** Text section **

* * * * *

It is a sad fact, but having an active shooter plan for businesses has become essential. While human civilization has come an amazingly long way since the days of Roman gladiator games, beheadings over unpaid taxes, and so many other atrocities that people committed against each other, the world can still be a very dangerous place. Even in seemingly safe industrialized nations, such as the United States. In fact, according to FBI statistics, workplace shootings are on the rise in the U.S.

Infographic bar graph showing rise in active shooter incidents

While nothing can bring back the people lost in an active shooting situation, we all know that an ounce of prevention is worth a pound of cure. Creating an active shooter plan for businesses can prevent violence and save lives.

Where do active shootings happen? Anywhere.

The most common place for active shooting situations to play out is in commerce areas – businesses, restaurants, office buildings, and the like. Most active shooter situations occur in private businesses. For example, in 2010, 11% of all workplace fatalities were the result of homicide; 78% of these were shootings. Most often, the killings are random and frenzied.

Sadly, schools experience the second highest rates of active shooters, literally placing the lives of our children and the future of our nation in jeopardy. Fortunately, law enforcement officials are hard at work creating plans to thwart and diffuse active shooter situations, and there are ways that schools can increase their security. Businesses can learn from these plans as well.

Infographic pie chart showing distribution of active shooters

What Is an Active Shooter Incident?

These heart wrenching and life altering mass shootings can happen anywhere – our schools, places of worship, businesses, restaurants, movie theaters, and even our highways.

Anywhere. Anytime.

* * * * *

** Extracted entries **
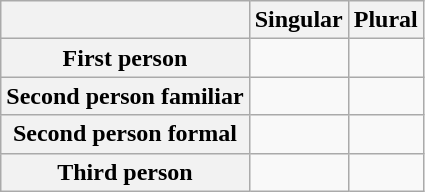
Singular [298, 20]
Third person [125, 172]
Second person formal [125, 134]
Plural [386, 20]
First person [125, 58]
Second person familiar [125, 96]
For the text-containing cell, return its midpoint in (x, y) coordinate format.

* * * * *

** Directions **
[a] For each statement below, decide whether the text on active shooter plans for businesses supports it. Answer yes or no, and quote the deciding words of the text. (i) Schools have the highest rate of active shooters. (ii) In 2010, 11% of all workplace fatalities resulted from homicide. (iii) FBI statistics show that workplace shootings in the U.S. are declining.
[b] In the text on active shooter plans for businesses, the sentence beginning "These heart wrenching and life altering mass shootings" lists places where such shootings can happen. Name every place it gives.
[c] Carry on the text on active shooter plans for businesses from its final line, "Anywhere. Anytime."

** The replies **
[a]
(i) No: "schools experience the second highest rates of active shooters"
(ii) Yes: "in 2010, 11% of all workplace fatalities were the result of homicide"
(iii) No: "according to FBI statistics, workplace shootings are on the rise in the U.S."

[b] Schools, places of worship, businesses, restaurants, movie theaters, highways

[c]
But let’s back up a moment and work on defining what an active shooter really is. This term refers to a single person who enters a building or space, with firearms, and with the intent to kill people. Typically, an active shooter will target people in a confined and populated area. It usually involves a single gunperson, and is generally over fairly quickly – in five to fifteen minutes. While sometimes the shooter begins with a person they know, most of the killing is completely random as they simply shoot at any person they see or anything that moves.

White office building with a lot of glass

While we often think of mass shootings as things that happen in schools and nightclubs, the truth is that most have occurred in office buildings and places of business. According to an FBI list of active shooter events from 2000-2018, most active shooter events occurred in stores, factories, manufacturing plants, and other places of business, so it’s best to have active shooter procedures for businesses in place.

Here are a few sad examples:

  • Edgewater Technology Offices, Massachusetts: Seven workers were killed by a male armed with 3 weapons.
  • Amko Trading Store, Texas: An armed man killed his wife at a convenience store they owned, then immediately drove to another store and killed three more people before committing suicide.
  • Labor Ready, Inc. Offices, Alabama: A lone gunman killed four people. He got away and was later arrested.
  • Lockheed Martin Assembly Plant, Mississippi: Eight people were killed; the lone gunman committed suicide.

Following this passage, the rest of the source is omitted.